What is required. Reproduce only the lines of the material below that start at the line containing "Privacy Policy (58, 2536)" and stop at the line containing "Return Policy (151, 2536)". Keep both end lines.

Records for processing.
%%

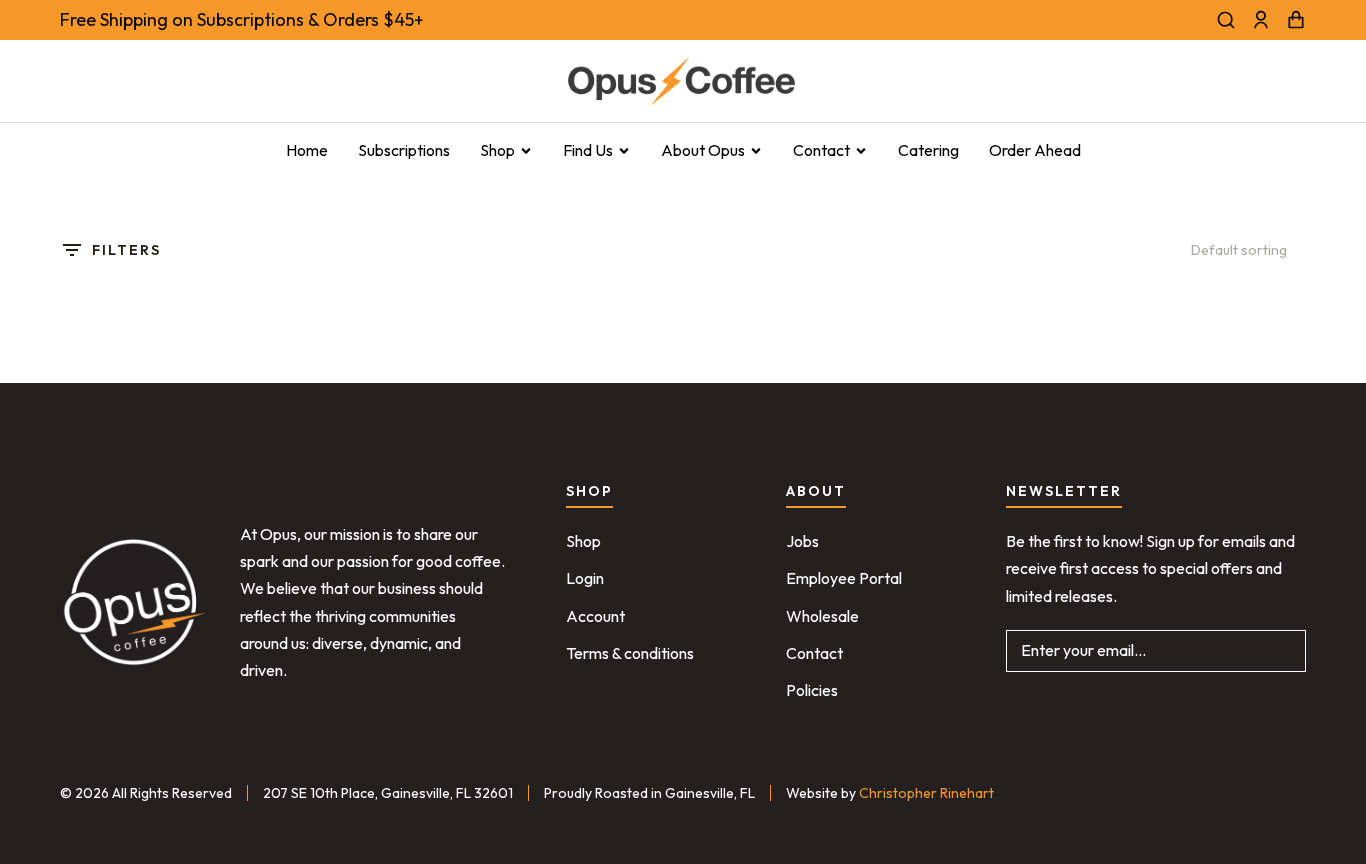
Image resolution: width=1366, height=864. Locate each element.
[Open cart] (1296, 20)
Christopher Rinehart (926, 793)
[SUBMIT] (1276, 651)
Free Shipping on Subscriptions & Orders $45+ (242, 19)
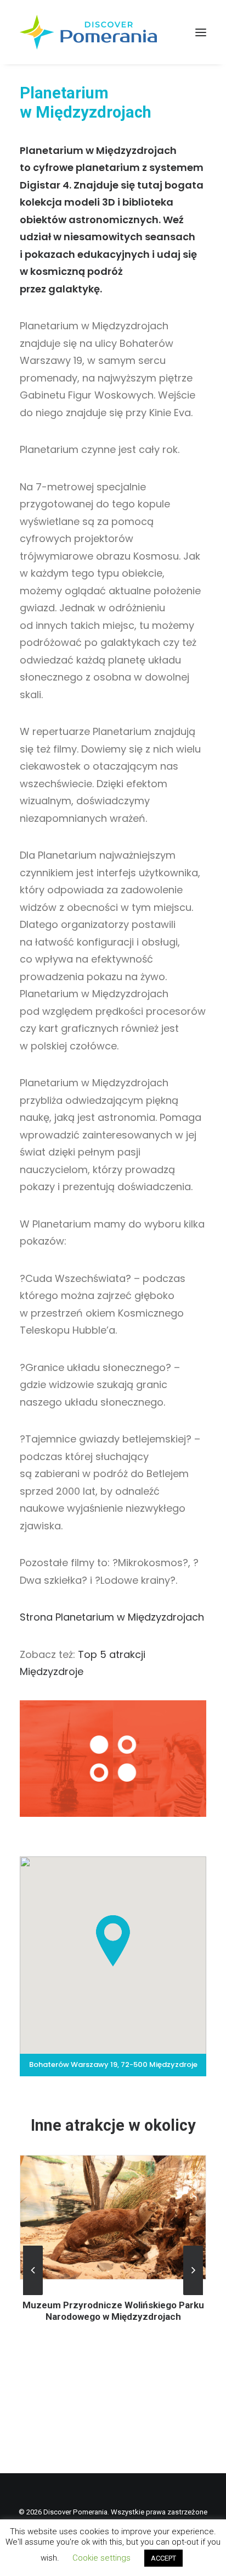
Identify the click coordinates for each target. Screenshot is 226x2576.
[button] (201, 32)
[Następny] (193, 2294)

%%
%%

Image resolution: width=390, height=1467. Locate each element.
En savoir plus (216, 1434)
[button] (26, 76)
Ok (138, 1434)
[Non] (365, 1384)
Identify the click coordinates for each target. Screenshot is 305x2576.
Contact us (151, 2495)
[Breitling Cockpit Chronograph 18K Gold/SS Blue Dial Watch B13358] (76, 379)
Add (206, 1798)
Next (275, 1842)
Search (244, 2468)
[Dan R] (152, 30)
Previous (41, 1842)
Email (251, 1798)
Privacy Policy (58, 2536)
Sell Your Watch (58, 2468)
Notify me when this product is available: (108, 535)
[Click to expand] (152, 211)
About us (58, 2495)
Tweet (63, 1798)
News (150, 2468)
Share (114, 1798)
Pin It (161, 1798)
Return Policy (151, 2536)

%%

Exercise solution.
Privacy Policy (58, 2536)
Sell Your Watch (58, 2468)
Notify me when this product is available: (108, 535)
[Click to expand] (152, 211)
About us (58, 2495)
Tweet (63, 1798)
News (150, 2468)
Share (114, 1798)
Pin It (161, 1798)
Return Policy (151, 2536)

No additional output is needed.